Cash balances in emerging-market debt funds are touching lows notched in the aftermath of the 2013 Taper Tantrum, as investors soak up bumper bond supply and extend bullish positions in obligations issued by sovereigns and corporates alike.
Dry powder among emerging-market portfolios is at just 3.4% of assets, close to levels posted after the tumult that roiled developing-economy assets four years ago, according to a JPMorgan Chase client survey distributed to media this week.
While that makes it harder for fund managers to avoid selling securities if volatility jumps from record lows and redemptions increase, it also underscores bullish expectations that fresh money will keep flowing in over the coming months.

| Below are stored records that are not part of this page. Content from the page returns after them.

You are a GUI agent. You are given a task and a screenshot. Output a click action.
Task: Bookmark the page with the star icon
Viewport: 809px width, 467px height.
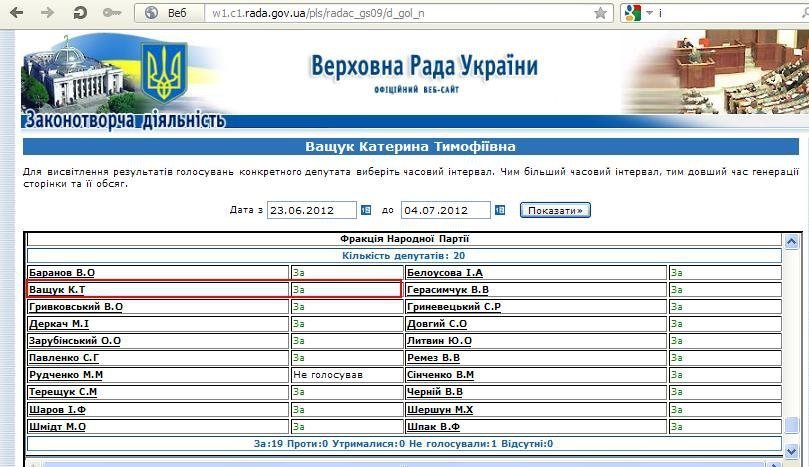[600, 13]
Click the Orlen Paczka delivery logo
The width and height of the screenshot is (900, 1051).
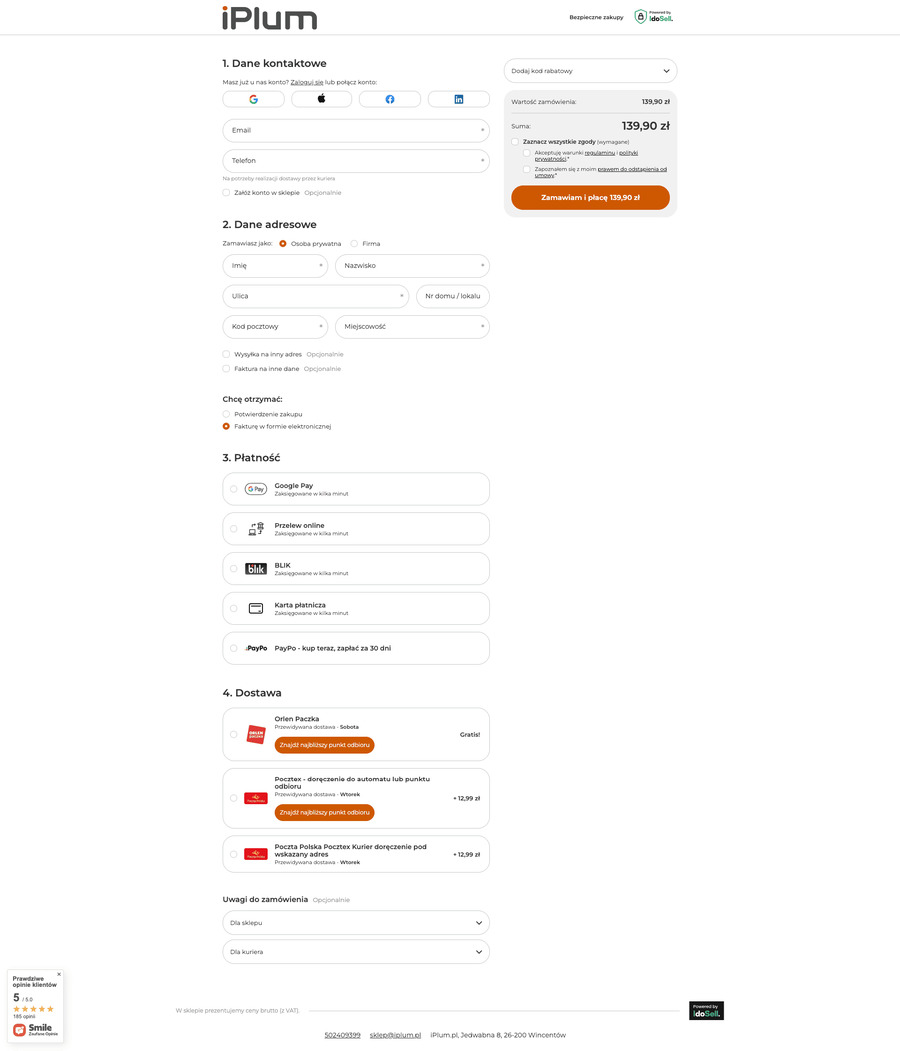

“Cash balances can often move lower in periods of high inflows, where investors see a good pipeline of inflows ahead and markets are performing,” said Jonny Goulden, who heads local emerging-market debt research at JPMorgan in London. “The expected inflows will move portfolios less overweight and will replenish cash balances, so fund managers may be more happy to run lower cash balances in these periods.”
The U.S. lender estimates capital flows to emerging-market debt funds are on track to surpass 2012’s record of $100 billion, citing EPFR data, thanks to commitments from institutional and retail funds alike. It didn’t disclose the total assets under management of clients in the survey.
Money managers in U.S. investment-grade bonds have also whittled cash balances to near post-crisis lows, underscoring bullish positioning in global bond markets as investors luxuriate in a climate of abundant liquidity, low inflation and economic expansion.
The emerging-market supply outlook for the rest of the year looks benign. JPMorgan projects net corporate issuance at just $22 billion for the rest of the year, thanks to an oncoming wave of maturing obligations and coupon payments.
With developing economies facing the prospect of hawkish central bank meetings in the U.S. and euro area over the next month, that dynamic should boost cash flows, and help spur defensive positioning if volatility ticks up.